Investing in CSUN’s students is a vital aspect of this grant, as these students will make an impact on the industry after they graduate by providing voices that might not have been as readily heard before.

“The HFPA has chosen to partner with CSUN and invest in our ability to deliver the diversity lacking in the entertainment industry with the quality that our program has shown it can deliver,” said Dan Hosken, dean of the Mike Curb College of Arts, Media, and Communication.
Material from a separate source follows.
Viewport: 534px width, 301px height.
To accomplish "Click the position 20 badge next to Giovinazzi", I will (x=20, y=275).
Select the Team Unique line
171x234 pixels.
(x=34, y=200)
Attendees in the overflowing 130-seat theater were charmed with stories from a panel that included decades-long members of the HFPA, who discussed encounters with Hollywood legends. Panel members were:

  • Aida Takla-O’Reilly, four-time HFPA president, former Board chairwoman and current trustee who has written for papers in France, Turkey, Dubai and Egypt;
  • Jorge Camara, current board member and former six-termHFPA president who has written for publications in Mexico, Germany and Australia, and the Hollywood Reporter;
  • Mahfouz Doss, an Egyptian journalist and 58-year HFPA member who has held numerous leadership positions with the HFPA;
  • Noel de Souza, an Indian journalist and 59-year HFPA member who has worked on the Golden Globes for nearly as long (he’s currently on the seating committee); and
  • Philip Berk, an eight-term former HFPA president and South African journalist.
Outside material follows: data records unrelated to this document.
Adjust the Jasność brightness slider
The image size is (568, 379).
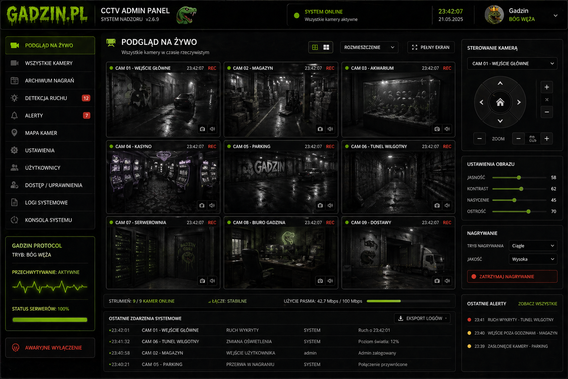pos(519,178)
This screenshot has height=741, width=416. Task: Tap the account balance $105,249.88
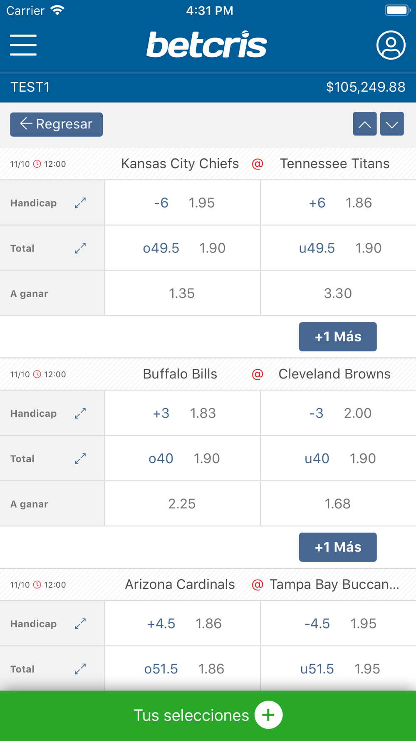coord(366,87)
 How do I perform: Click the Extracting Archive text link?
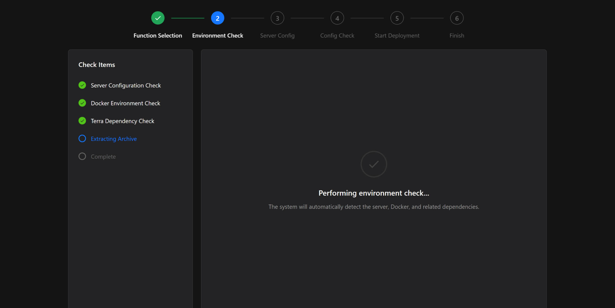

In addition to Dharma & Greg, Elfman has starred in shows such as Damages and 1600 Penn, as well as films such as Keeping the Faith and EDtv. She “spent some time at CSUN, but then Hollywood swept her up,” as CSUN Film Production Option Head Nate Thomas put it. She has a regular reminder of personal connection to the HFPA in the form of her Golden Globe.
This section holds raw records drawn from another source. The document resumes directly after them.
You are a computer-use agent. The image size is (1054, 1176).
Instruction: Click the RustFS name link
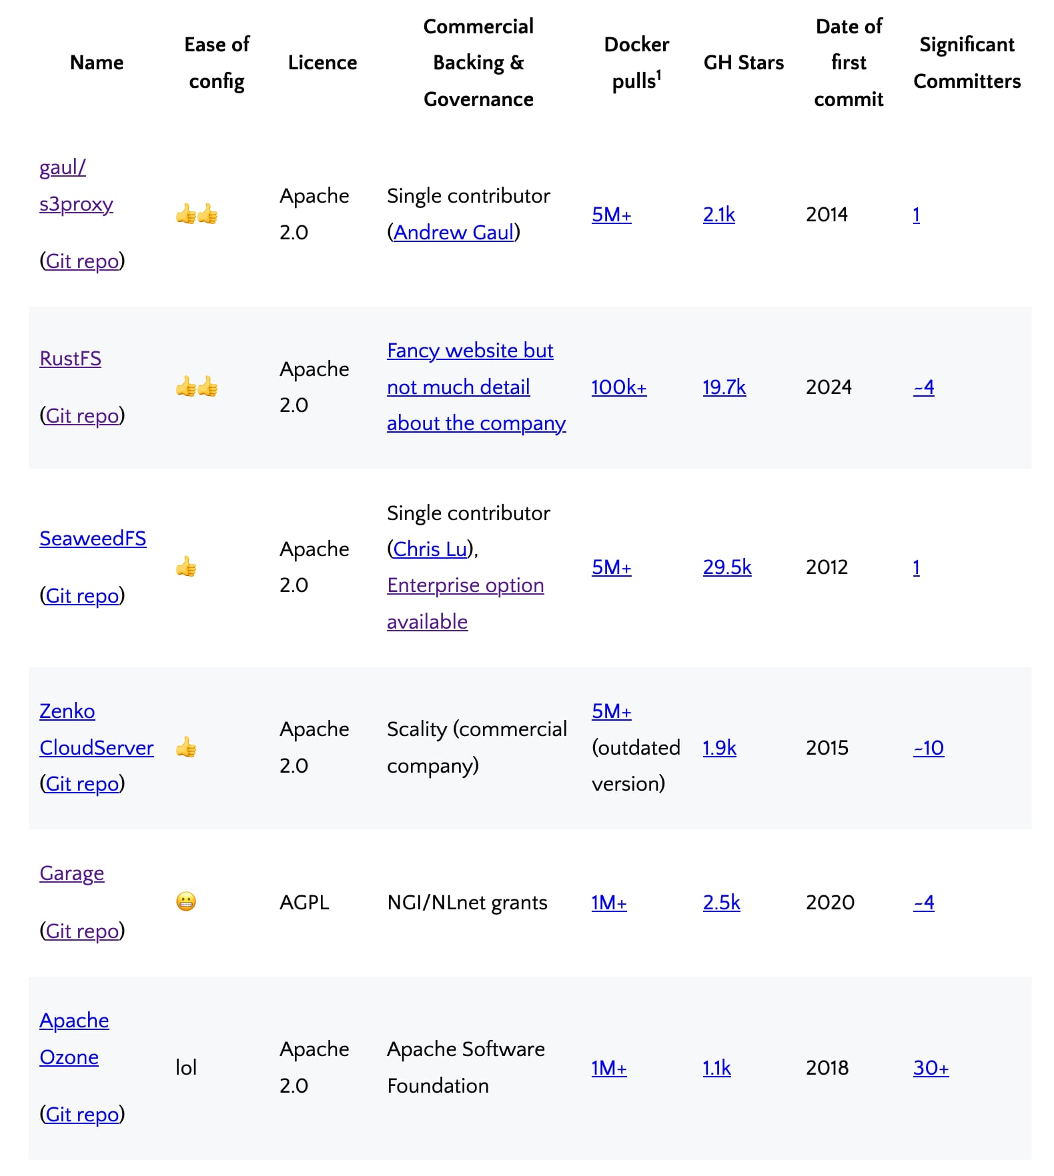point(70,358)
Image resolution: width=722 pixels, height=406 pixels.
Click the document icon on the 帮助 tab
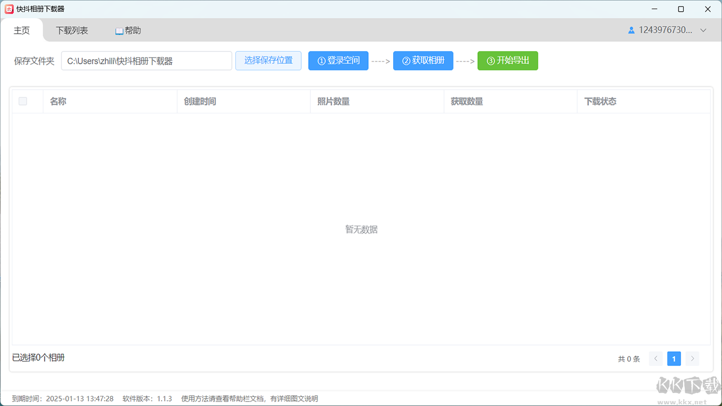point(118,30)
“It sits on my desk proudly and I look at it every single day,” she said. “And I cherish it to this moment.”

She proved to be a funny and thoughtful moderator as she encouraged the group of storytellers to choose their favorite stories and share decades of industry insight.

“I went to Charles Bronson’s house,” de Souza recalled. “He was teaching me how to do karate and jiu jitsu and all these things while we were munching on cookies.”

Doss recalled an encounter with Marilyn Monroe and Rock Hudson at a Golden Globes ceremony.

“Somebody took a picture of the three of us together,” Doss said. “I still have it. I show it to people from time to time.”

The panelists recounted the challenges of filing international stories in a time before email. Berk relied on the post office to get his stories to Capetown. Camara recalled going to the airport to ask people boarding outgoing flights to hand-deliver copies of the story to a person waiting in Mexico City.

They spoke of the evolution of the Golden Globes ceremony — network television ad revenue fund the organization’s support of philanthropic causes.

The panelists also encouraged young filmmakers to tell human stories. ­­­

“You have a responsibility,” Takla-O’Reilly said. “When you make a movie, you must know everybody’s going to see it. This is a responsibility on you to be honest, to be enlightening, to be putting wind under people’s wings, and to tell them the truth.”